Though an easy and "safe" way out might be for the judge to disqualify himself or herself in the circumstances posed here, consideration must be given to the system being served. Another judge might not always be available. Given that there is at issue here a motion for reconsideration, a new judge would not usually have the benefit of all of the nuances of the case. Moreover, Illinois Supreme Court Rule 63A(5) requires that a judge "should dispose promptly of the business of the court".

An analogy might be drawn to a comment a judge makes during proceedings. Such a comment might give the appearance of partiality to the adversely affected party. In fact, the comment might strongly suggest bias and if heard by a jury would be an improper expression of an opinion on the evidence. However, the same comment made outside the presence of the jury might well not require the disqualification of the judge. By analogy, though the lay public might have difficulty accepting that the judge can be fair and render justice even though a "charge" has been brought against him or her, the professionalism of the judge will determine whether he or she can be fair and impartial and render justice first to the parties and secondly to the participating lawyers.

Question 2

A judge would not be mandated to disqualify himself or herself from a proceeding merely because a participating lawyer has lodged a complaint about the judge with the Judicial Inquiry Board (JIB). As noted in the Opinion above, judicial disqualification is mandated only where the judge's impartiality might be reasonably questioned and if in fact the judge were personally biased or prejudiced against a party or the party's lawyer. Mere "allegations" or "charges" of judicial partiality or bias will not suffice to mandate judicial disqualification.

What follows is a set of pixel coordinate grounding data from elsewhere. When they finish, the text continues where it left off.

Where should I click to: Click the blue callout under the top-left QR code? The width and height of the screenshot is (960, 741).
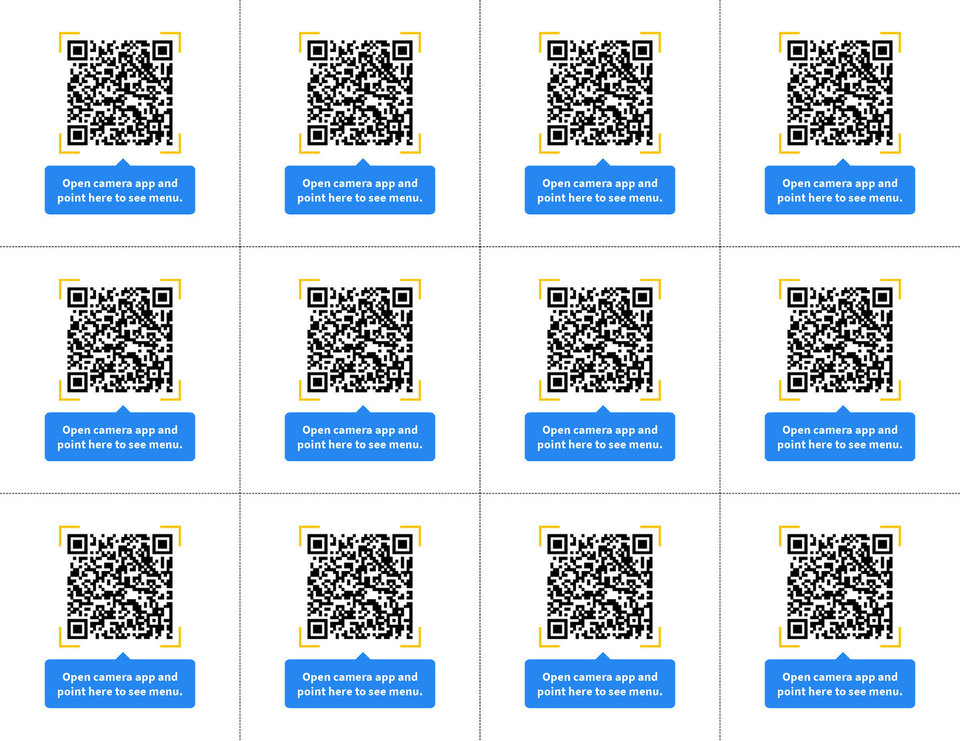119,190
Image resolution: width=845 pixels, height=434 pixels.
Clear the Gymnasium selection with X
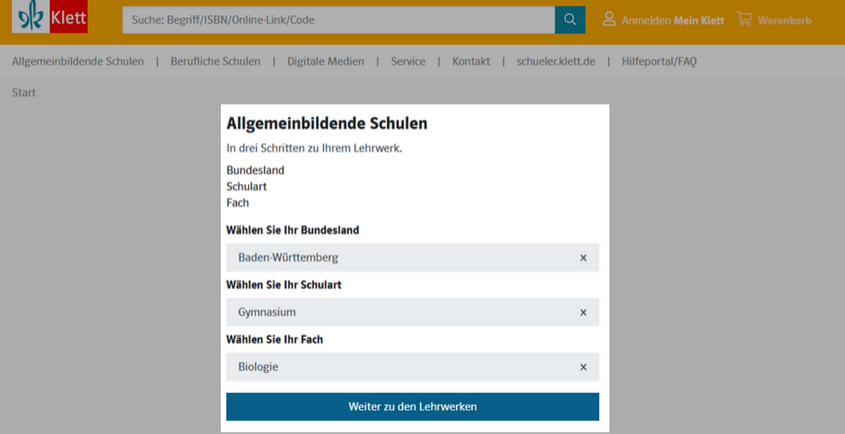(583, 312)
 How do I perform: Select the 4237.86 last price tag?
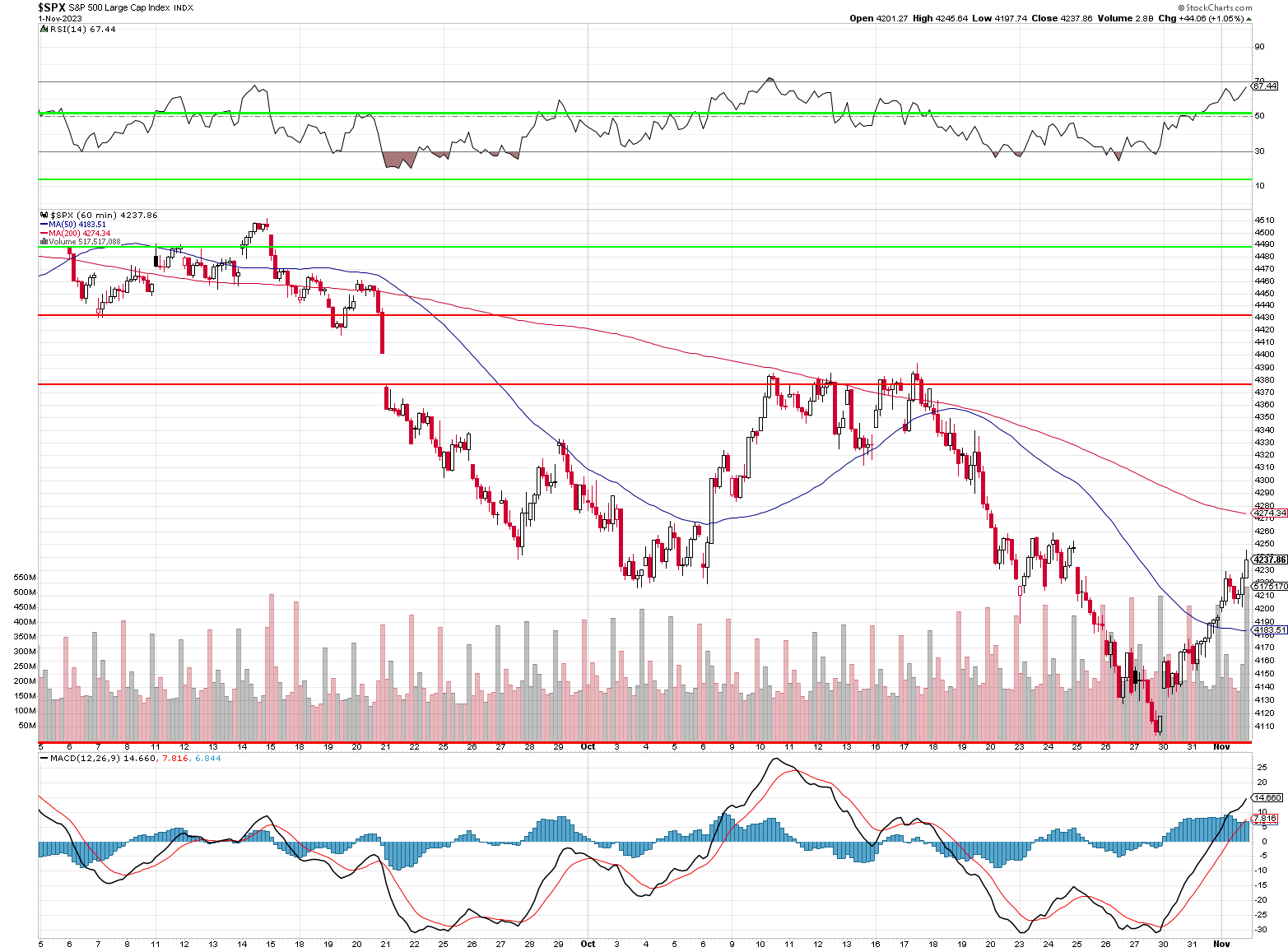tap(1270, 560)
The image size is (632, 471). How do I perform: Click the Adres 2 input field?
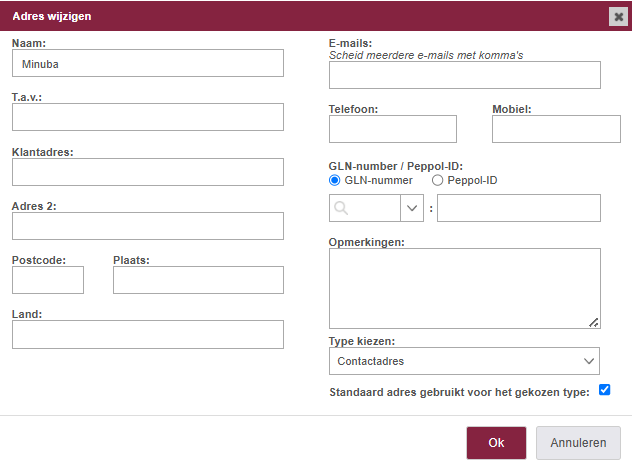[x=148, y=226]
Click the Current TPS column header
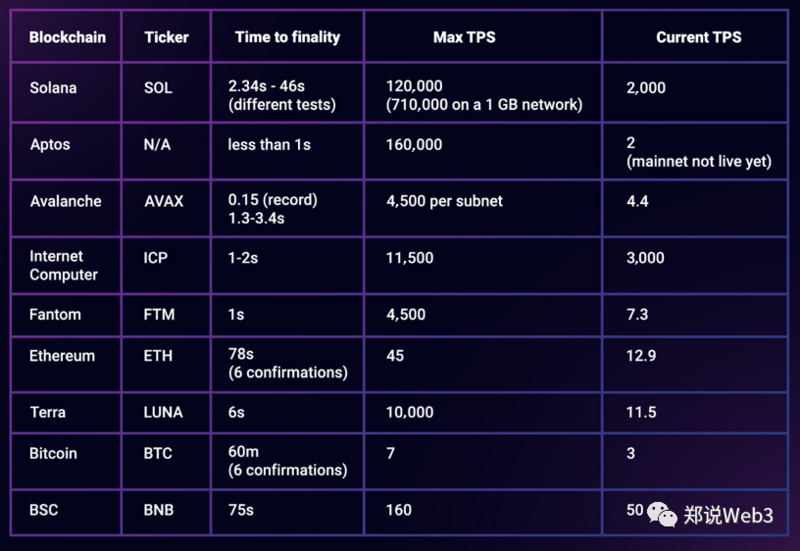 pyautogui.click(x=698, y=37)
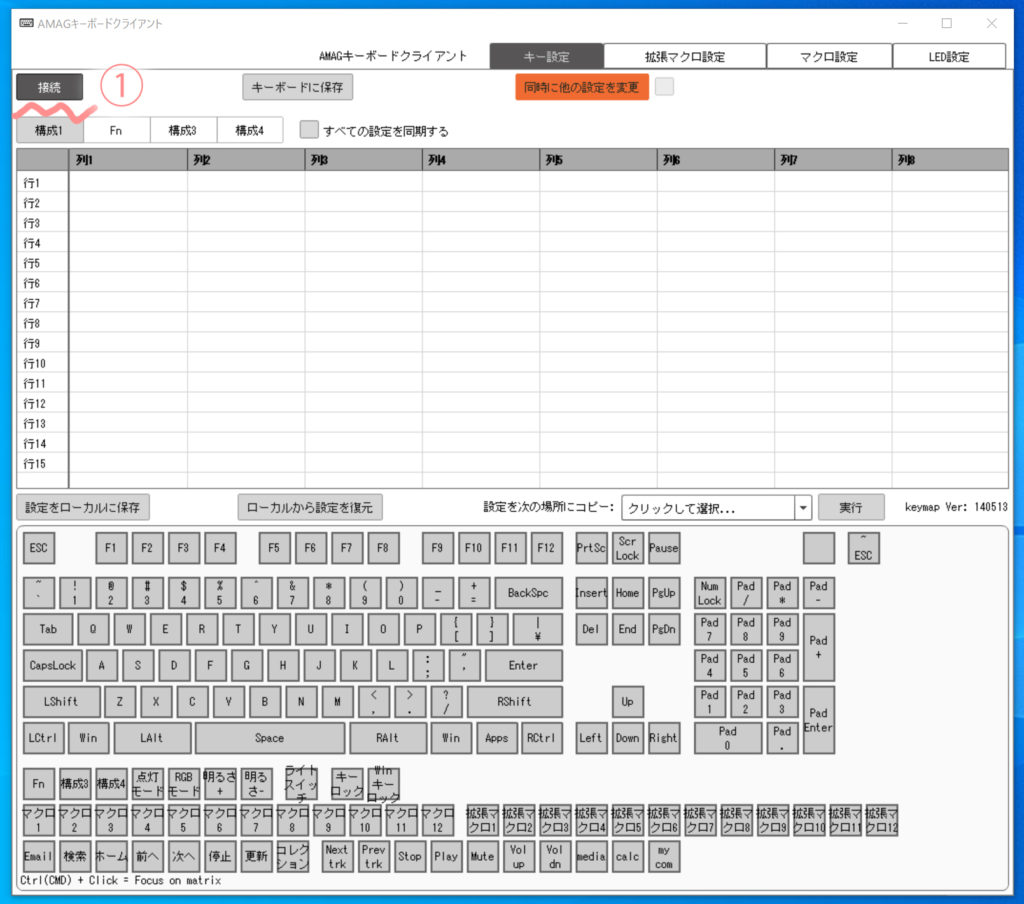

The Illinois Appellate Court has rejected a party's contention that his or her complaint against a trial judge, filed with the Judicial Inquiry Board, was evidence of an extrajudicial source of bias or prejudice and, without more, therefore required judicial disqualification and a change of venue. The Court, in In re marriage of Hartian, 222 Ill.App.3d 566, 584 N.E.2d 245 (1st Dist. 1991), determined that allegedly erroneous findings and ruling by the trial court were not sufficient reasons to establish that the court had a personal bias or prejudice against the complaining party. The Court noted at 584 N.E.2d 247: "To allow a change of venue under these circumstances would create a dangerous precedent whereby those seeking venue changes need only file charges with the Judicial Inquiry Board to achieve that purpose."